In the comments thread, Dawtheminstreal adds: "I recently heard TNH and PNH of Tor talking about what leads people to buy books and they both thought the cover art had a big influence. They said the cover sent out mating signals, and the reader responded or not."
Finally, SFFWorld has a very interesting discussion thread going titled "Embarrasssing/Awful cover art." Well worth reading, if for nothing else, the range of opinions expressed. You see some readers coming down in favor of the purely designed covers as typified by something like George R R Martin's fantasies and you see other readers proudly embracing the covers on R A Salvatore's Forgotten Realms novels - which always catch my eye, personally - but which must represent the other end of the spectrum from GRRM.

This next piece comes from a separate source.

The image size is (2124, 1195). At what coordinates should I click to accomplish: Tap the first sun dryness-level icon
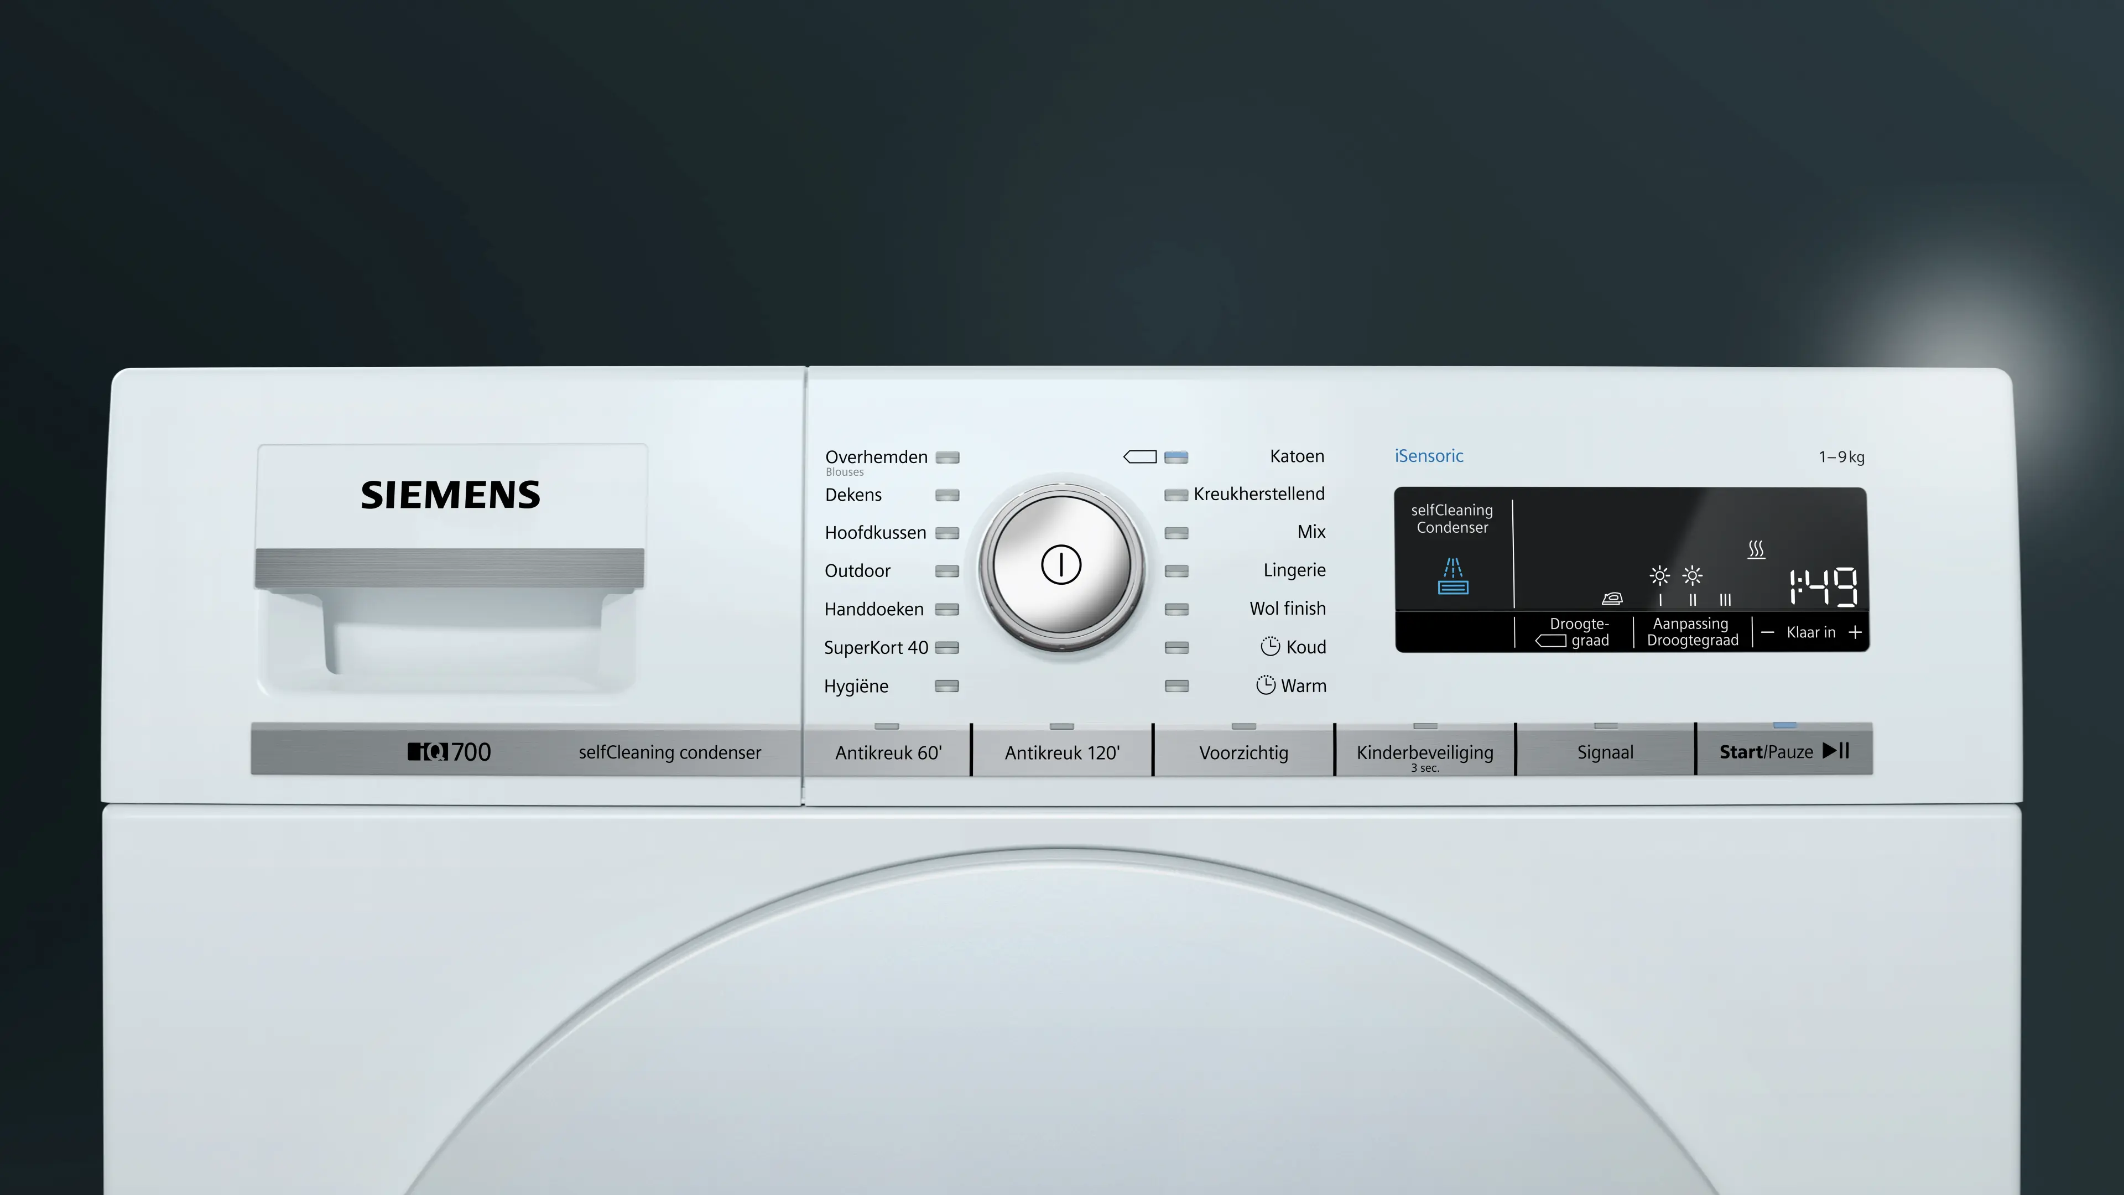[1660, 576]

Which has to be the final word - that, as illustrator John Picacio recently reminded me, no book can be all things to all people. Responding to the "mating signals" comment, John says, "I see that analogy, but that metaphor triggers a deeper thought to me. I see this tendency from book publishers to more and more want covers that send disingenuous mating signals, or more specifically, mating signals that say 'hey, I want everyone to like me' and so you fall in love with the cover, but then you buy the book and read it, and you hate it and you tell your friends because you feel deceived. Haven’t we both bought CDs (pre-Itunes) because we heard a single that was kick-ass and then the rest of the album wasn’t anything like it and sucked? ...Point being, I tend to think that it’s the same with books, and I wonder if the notion that 'as long as the cover sells the book, it’s done it’s job' isn’t a flawed statement. Seems like a very short-view approach, if the mating signal of a cover is viewed as being JUST about selling the book, as opposed to connecting it with its rightful readership. Bottom line: I think the 'mating signal' thing doesn’t replace selling with integrity, and in the end, if you can create a cover with integrity (true to the spirit of the book, etc.) and that can connect it with its rightful audience, then that two-pronged goal is the one to shoot for, in equal harmony, rather than one without the other. Seems to me the publisher builds a better relationship with their audience over the long haul that way. ...Sometimes the real truth is that a book is only going to sell to 'x' number of people, and I think the troubles arise when the sales department says, ‘yeah, but if we put a non-illustrative/more generic cover on this, maybe we can FOOL other readers into buying it.’ I think the audience remembers when it’s deceived and I think the industry serves itself poorly when we do that."